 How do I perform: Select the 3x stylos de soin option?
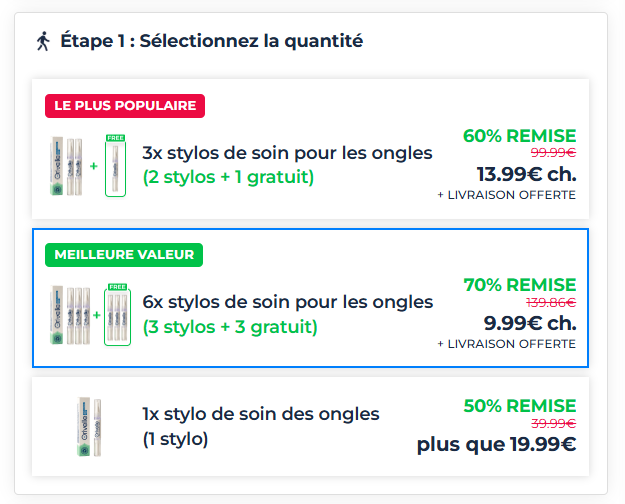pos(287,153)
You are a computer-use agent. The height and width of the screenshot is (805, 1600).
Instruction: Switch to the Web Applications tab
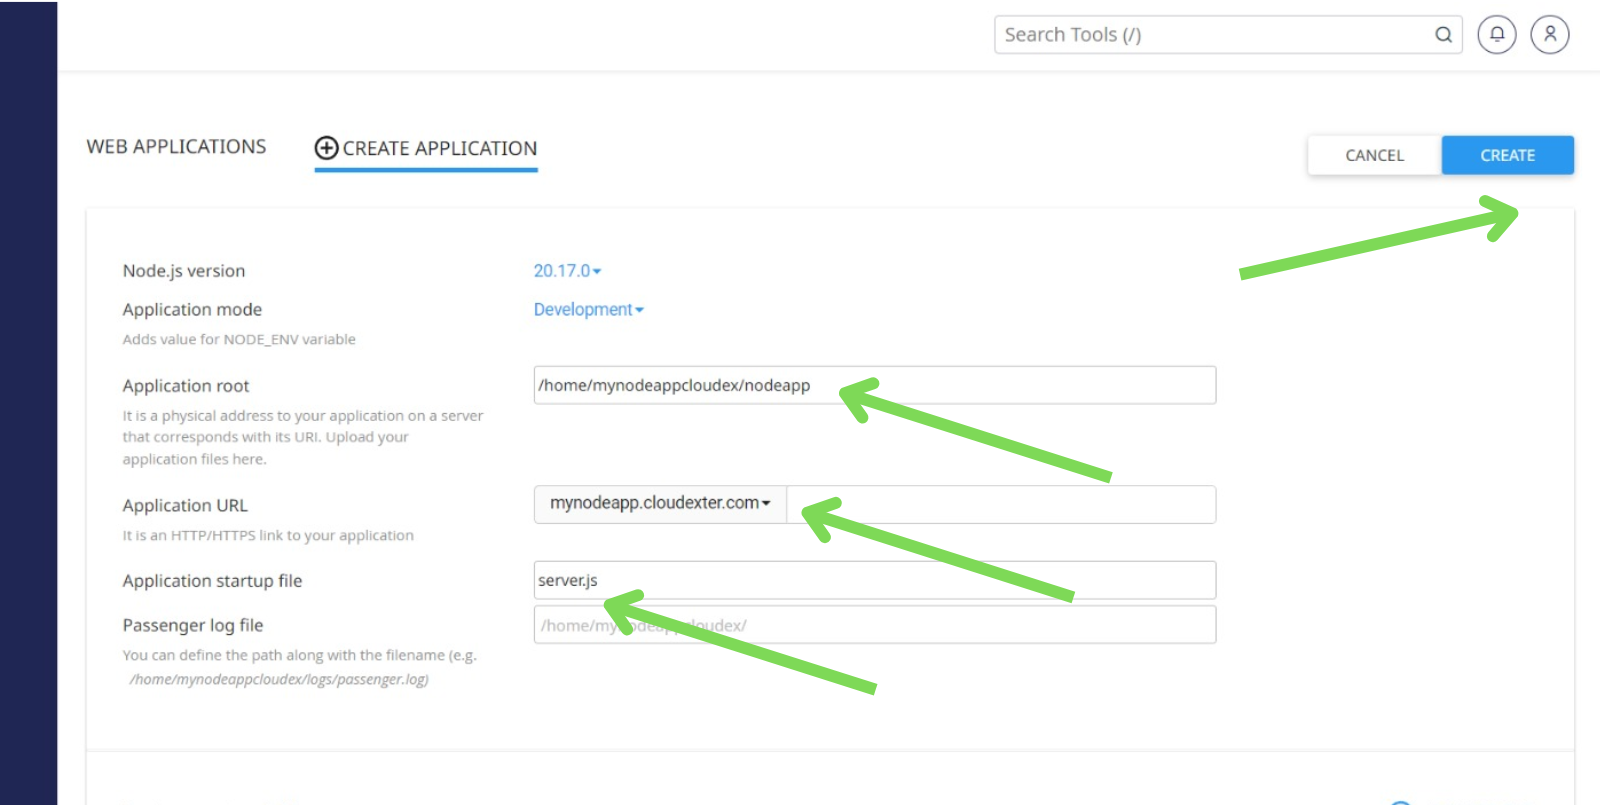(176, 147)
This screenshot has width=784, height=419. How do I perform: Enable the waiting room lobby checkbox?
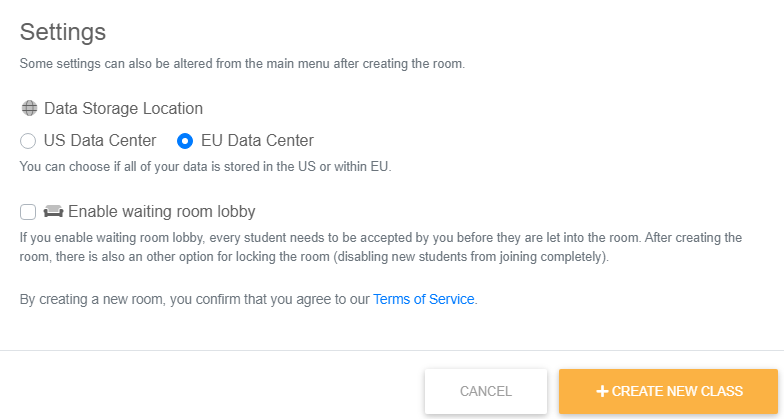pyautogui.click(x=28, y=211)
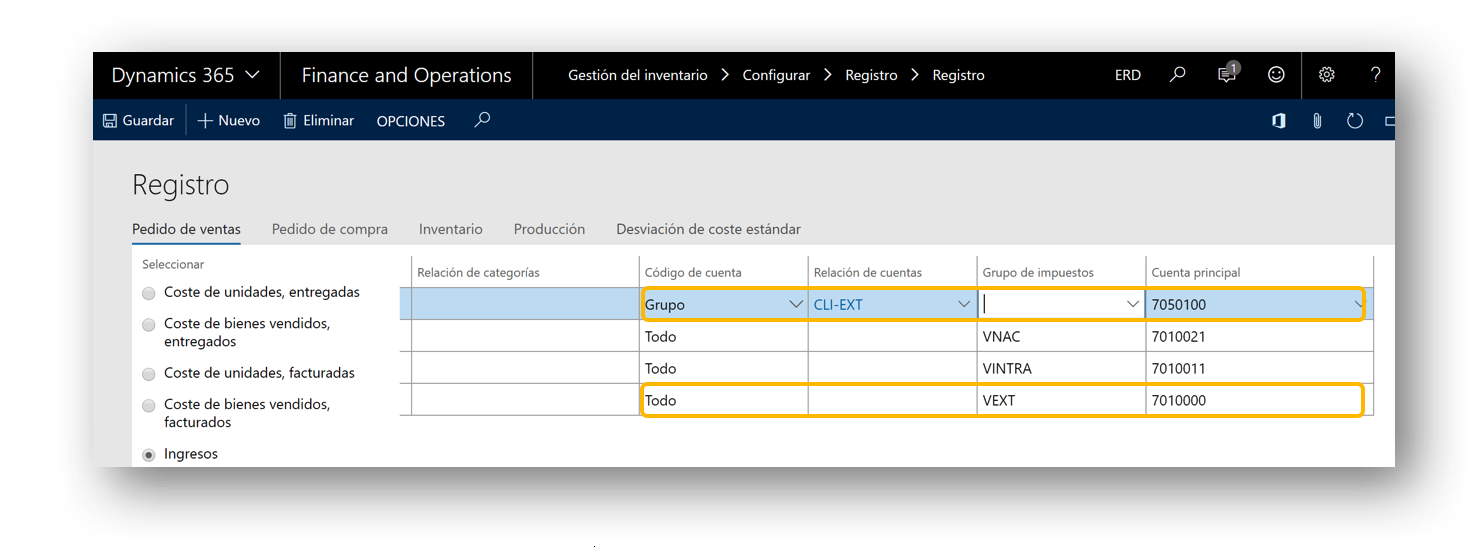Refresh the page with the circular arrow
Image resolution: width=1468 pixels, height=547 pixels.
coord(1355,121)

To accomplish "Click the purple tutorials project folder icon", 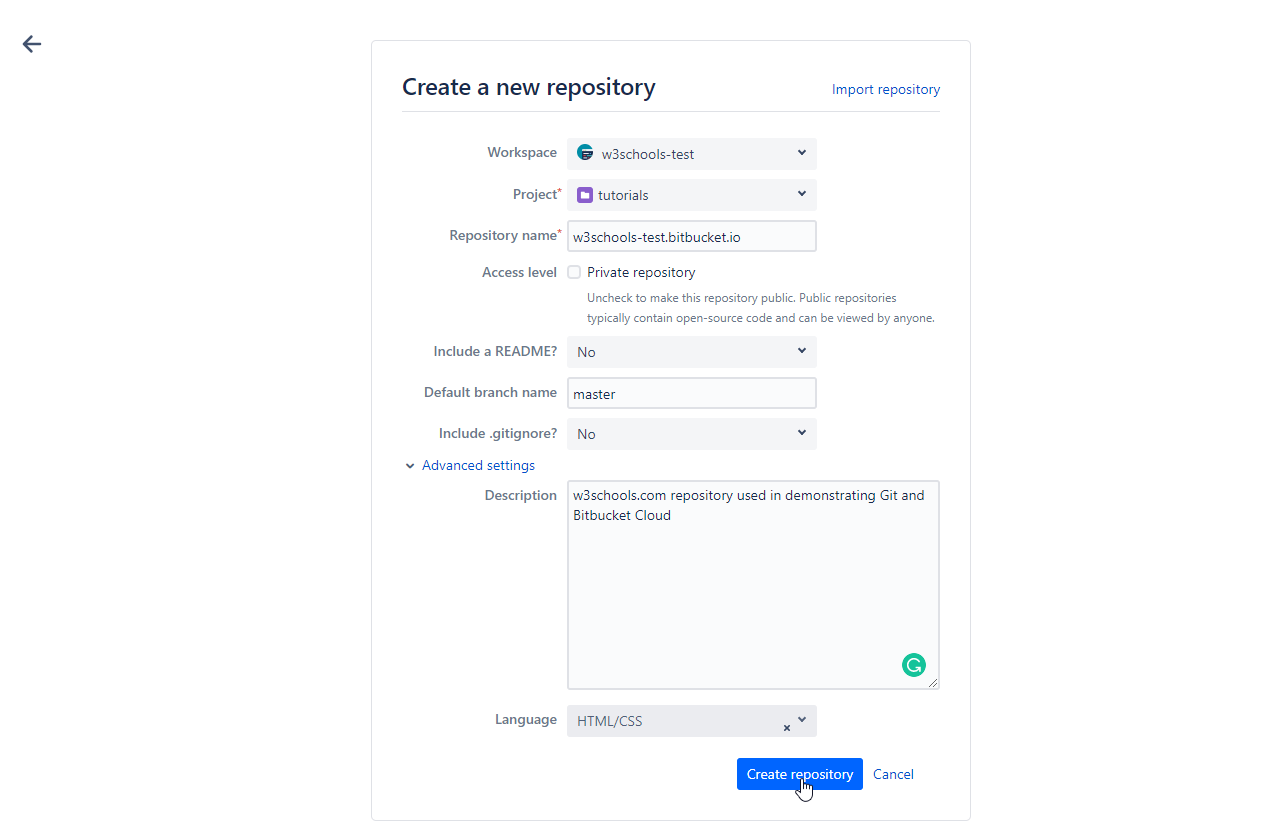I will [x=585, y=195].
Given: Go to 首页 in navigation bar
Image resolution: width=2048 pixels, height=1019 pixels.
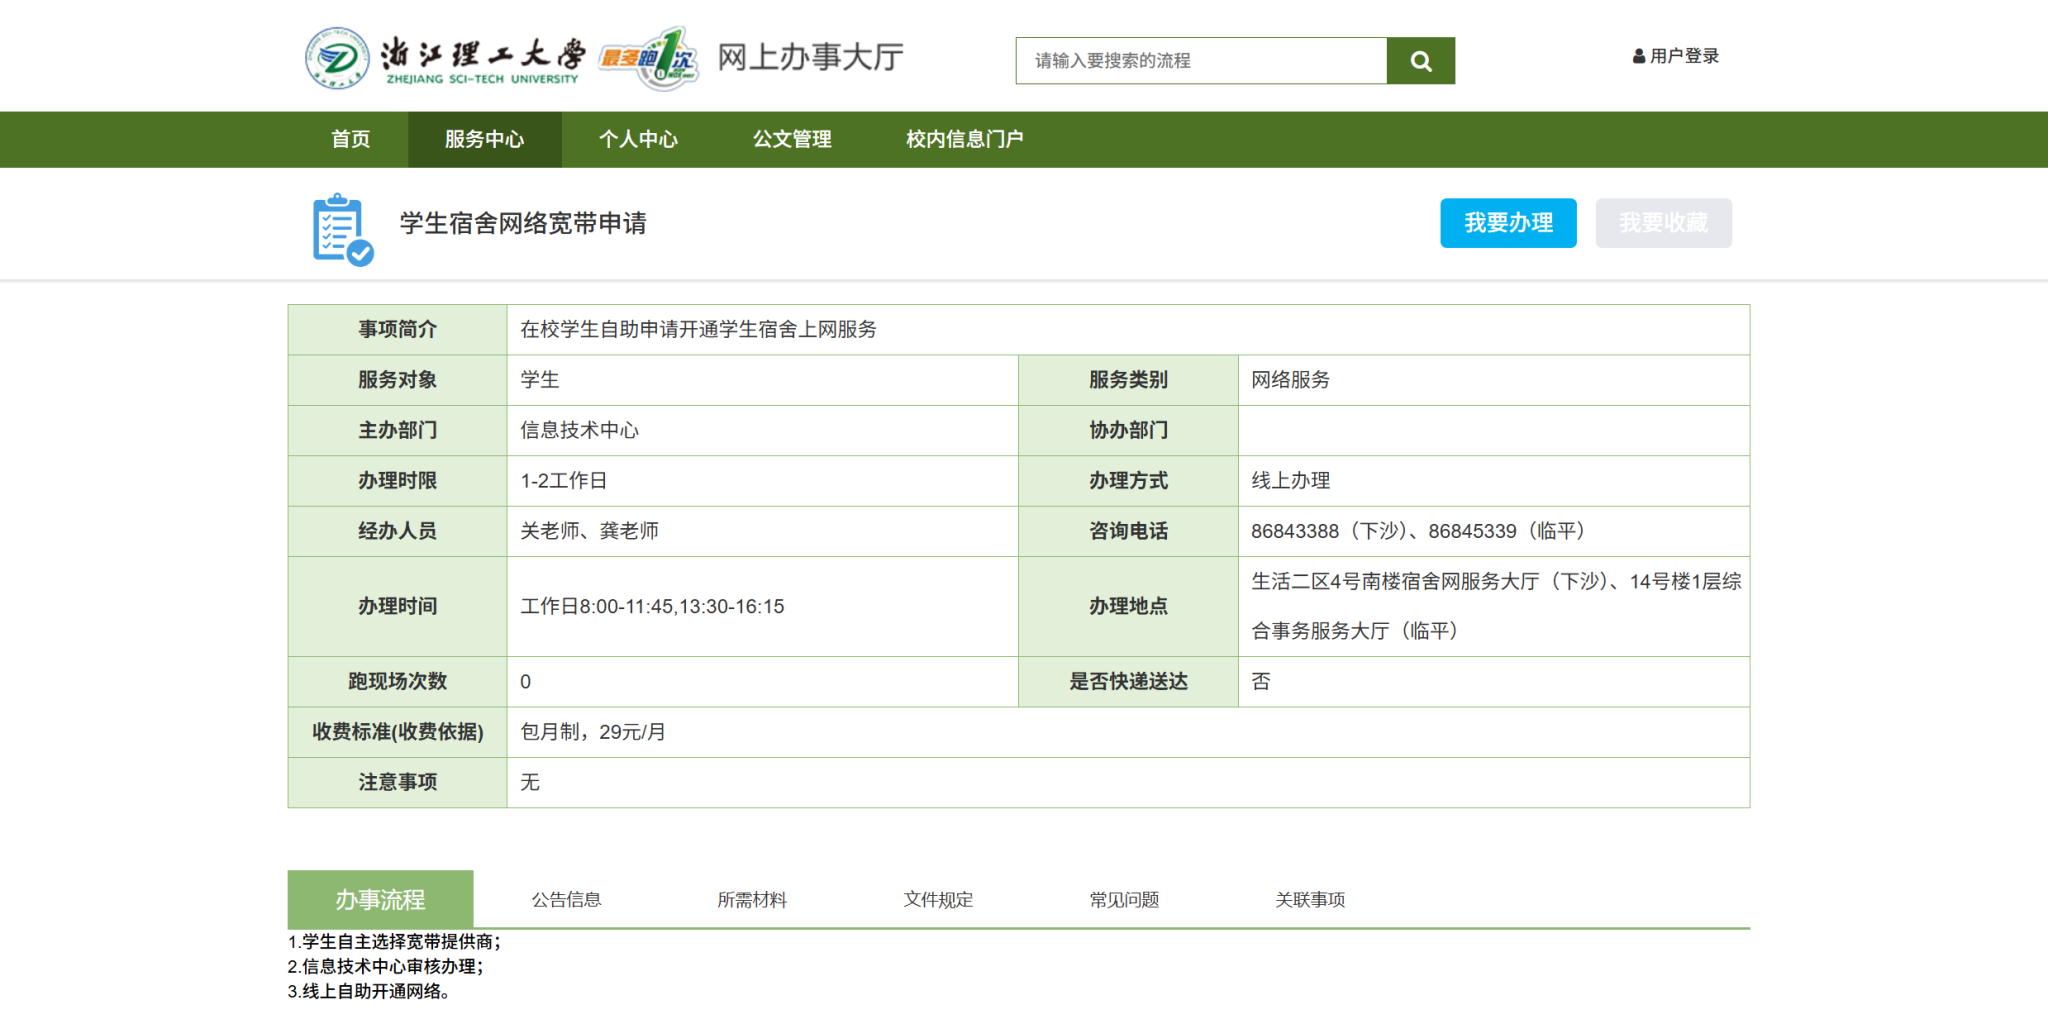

=======

- _What is asked_: Pull out every line of the listing above that contains the word "resolution" and copy each one in full. Match the word's case exactly.

- _Exercise solution_:
Image resolution: width=1468 pixels, height=547 pixels.
Image resolution: width=2048 pixels, height=1019 pixels.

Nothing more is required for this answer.